Today, Trump said Beijing wants to negotiate and that he could agree to a “fair deal” if offered.
While the tech-heavy Nasdaq Composite is still feeling the burn, largely on account of ongoing weakness in Apple (NASDAQ:AAPL) following weak iPhone unit performance, the Dow Jones Industrial Average is getting a lift thanks to a Chevron (NYSE:CVX) upgrade.
But the 30 components in the Dow aren’t the only large-cap stocks pushing higher. Here are eight other blue chips that are rebounding nicely:
Cabot Oil & Gas (COG)
Shares of Cabot Oil & Gas (NYSE:COG) are surging higher here, breaking up and over their 200-day moving average to hit highs not seen since late January. Call option activity seems to be driving the price action as it comes just days after investors were disappointed by tepid quarterly results. The move pushes shares up and out of a long sideways consolidation range centered near the $23-a-share level.
The company will next report results on Feb. 22 before the bell. Analysts are looking for earnings of 41 cents per share on revenues of $564.4 million. When the company last reported on Oct. 26, earnings of 25 cents per share missed estimates by two cents on a 41.4% rise in revenues.
Under Armour (UAA)
Under Armour (NYSE:UAA) stock is moving aggressively higher, jumping over its 50-day and 200-day averages in late October on solid earnings and a series of analyst upgrades that followed. The result is a closing in on the prior highs set back in June. Analysts at the Telsey Advisory Group believes there is potential for the brand to grow faster as it recovers in the United States and expands internationally.
The company will next report on Feb. 12 before the bell. Analysts are looking for earnings of five cents per share on revenues of $1.4 billion. When the company last reported on Oct. 30, earnings of 25 cents per share beat estimates by 13 cents on a 2.4% rise in revenues.
Nokia (NOK)
Shares of Nokia (NYSE:NOK) are pushing back up to levels not seen since the summer thanks to an upgrade by analysts at Canaccord Genuity, who are looking for continued strength following a solid quarterly earnings result and a selection by a large utility to supply and install Smart Telecom Poles in India.
The company will next report results on Jan. 31 before the bell. Analysts are looking for earnings of 13 cents per share on revenues of $6.6 billion. When the company last reported on Oct. 25, earnings of six cents per share beat estimates by a penny on a 0.8% decline in revenues.
Hewlett Packard Enterprises (HPE)
Shares of Hewlett Packard Enterprise (NYSE:HPE) are bouncing off of their summertime low and closing back in on their 50-day and 200-day moving averages. the bounce looks technical but could have legs following an initiation of coverage by UBS analysts back in late September. Management recently issued solid forward guidance, looking for non-GAAP operating profit growth of upward of 8% per year.

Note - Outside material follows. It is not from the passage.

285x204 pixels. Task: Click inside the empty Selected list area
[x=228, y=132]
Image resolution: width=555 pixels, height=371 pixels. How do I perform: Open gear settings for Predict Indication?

The company will next report results on Nov. 27 after the close. Analysts are looking for earnings of 42 cents per share on revenues of $7.8 billion.
When the company last reported on Aug. 28, earnings of 44 cents per share beat estimates by seven cents on a 3.5% rise in revenues.
L Brands (LB)
Shares of L Brands (NYSE:LB), the company behind Victoria’s Secret and Bath and Body Works, is climbing back to challenge its 200-day moving average for the first time since February enjoying a rally of more than 30% off of its early September low. The stock recently enjoyed an initiation of coverage by analysts at Goldman, who are looking for a $36 price target.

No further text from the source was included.